== WORK ORDER ==
What lines in the listing below hold the string "agent"? Please copy them out.

[DATA FOR THIS TASK Boundary: Start]

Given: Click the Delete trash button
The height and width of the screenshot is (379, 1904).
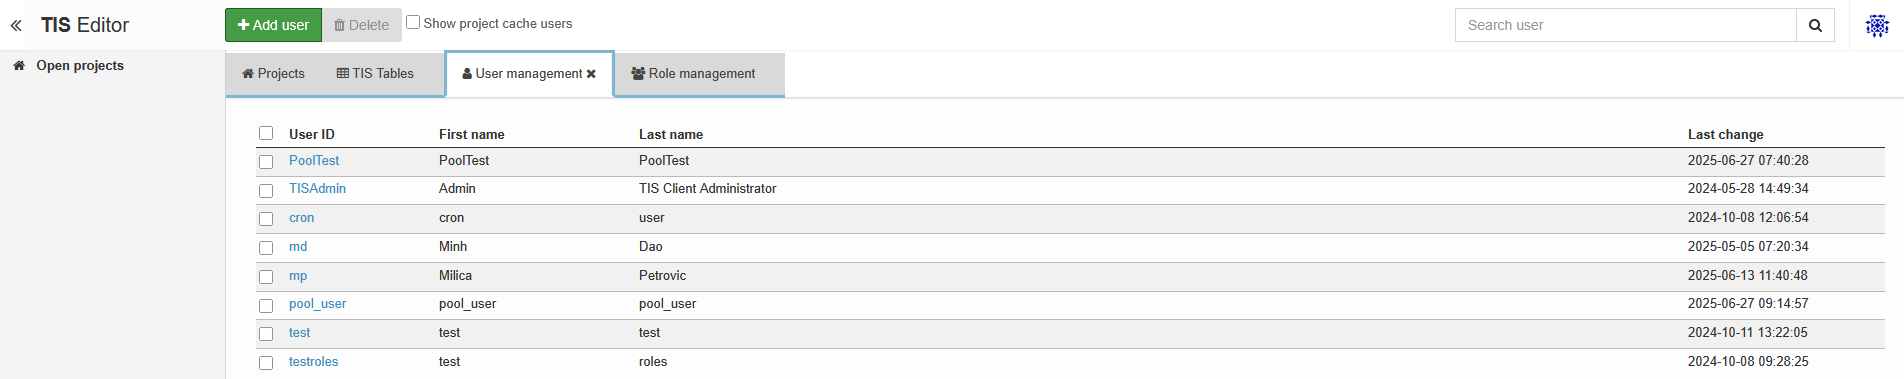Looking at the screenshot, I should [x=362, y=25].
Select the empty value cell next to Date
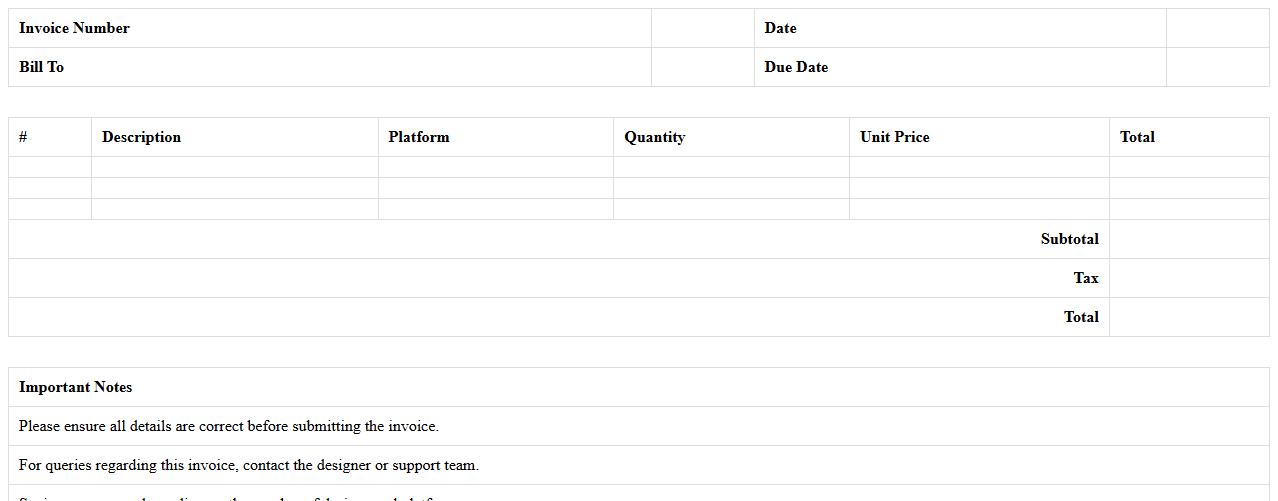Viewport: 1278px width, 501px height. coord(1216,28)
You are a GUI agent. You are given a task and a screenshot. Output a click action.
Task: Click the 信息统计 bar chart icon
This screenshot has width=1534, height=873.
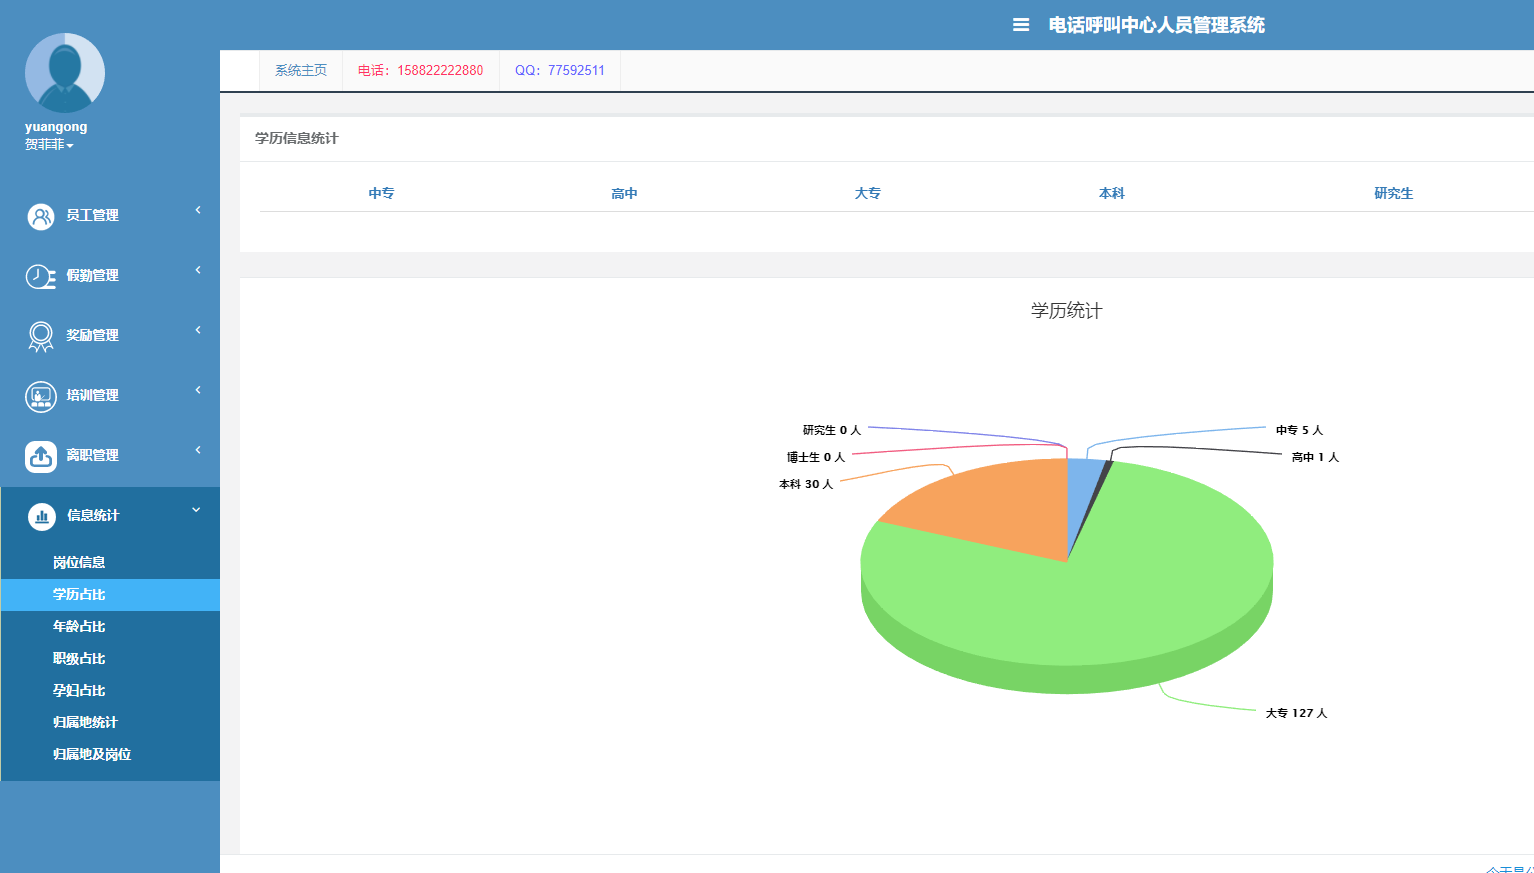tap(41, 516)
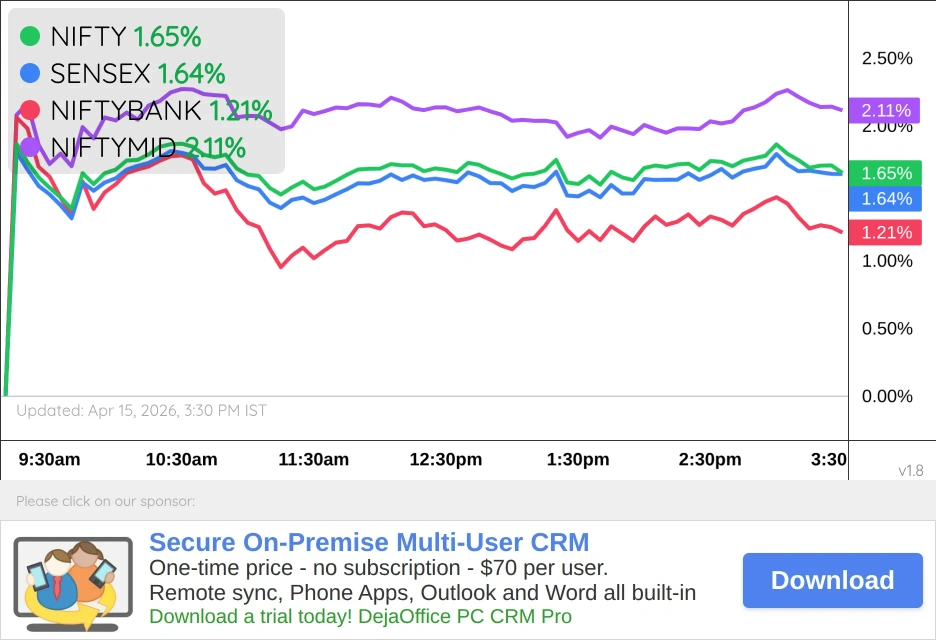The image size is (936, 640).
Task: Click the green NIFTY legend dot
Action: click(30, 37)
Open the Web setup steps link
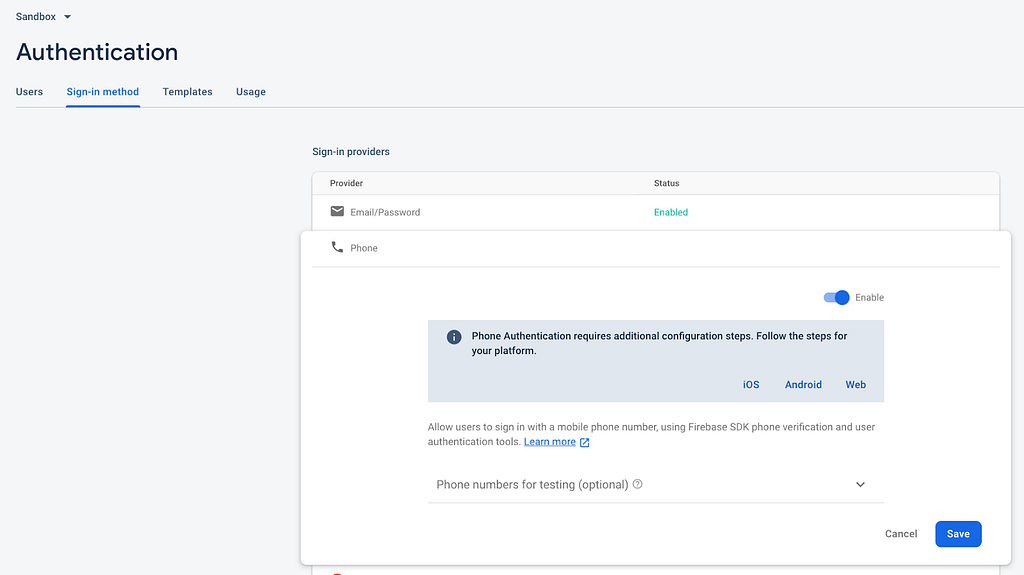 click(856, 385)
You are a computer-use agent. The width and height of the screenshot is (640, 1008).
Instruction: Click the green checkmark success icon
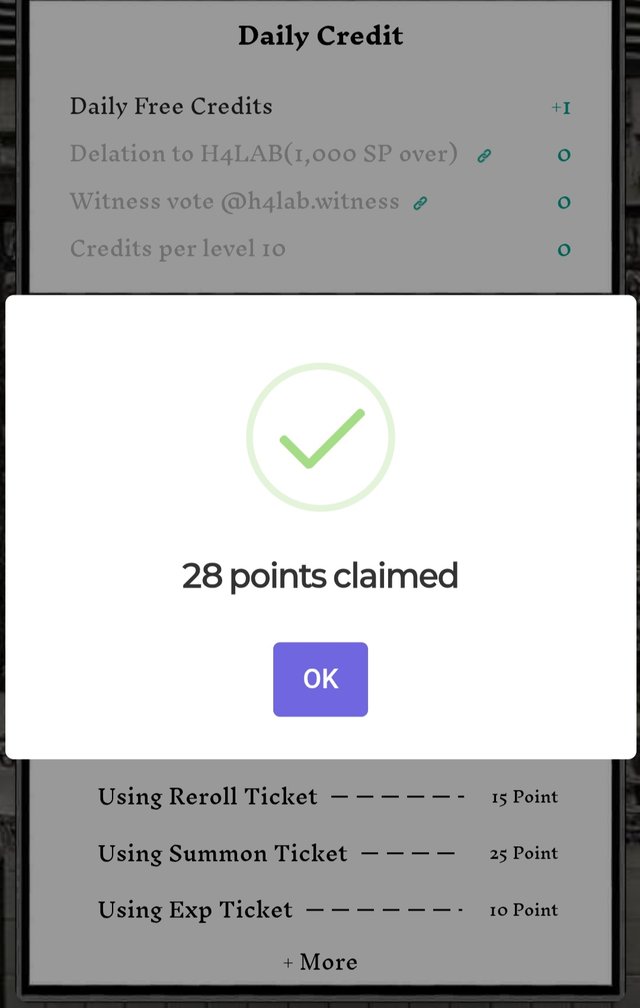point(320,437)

[DATA FOR THIS TASK Boundary: End]

== FINAL ANSWER ==
You are a GUI agent. You are given a task and a screenshot. Output a click action.
You are a computer-use agent. The width and height of the screenshot is (640, 1008).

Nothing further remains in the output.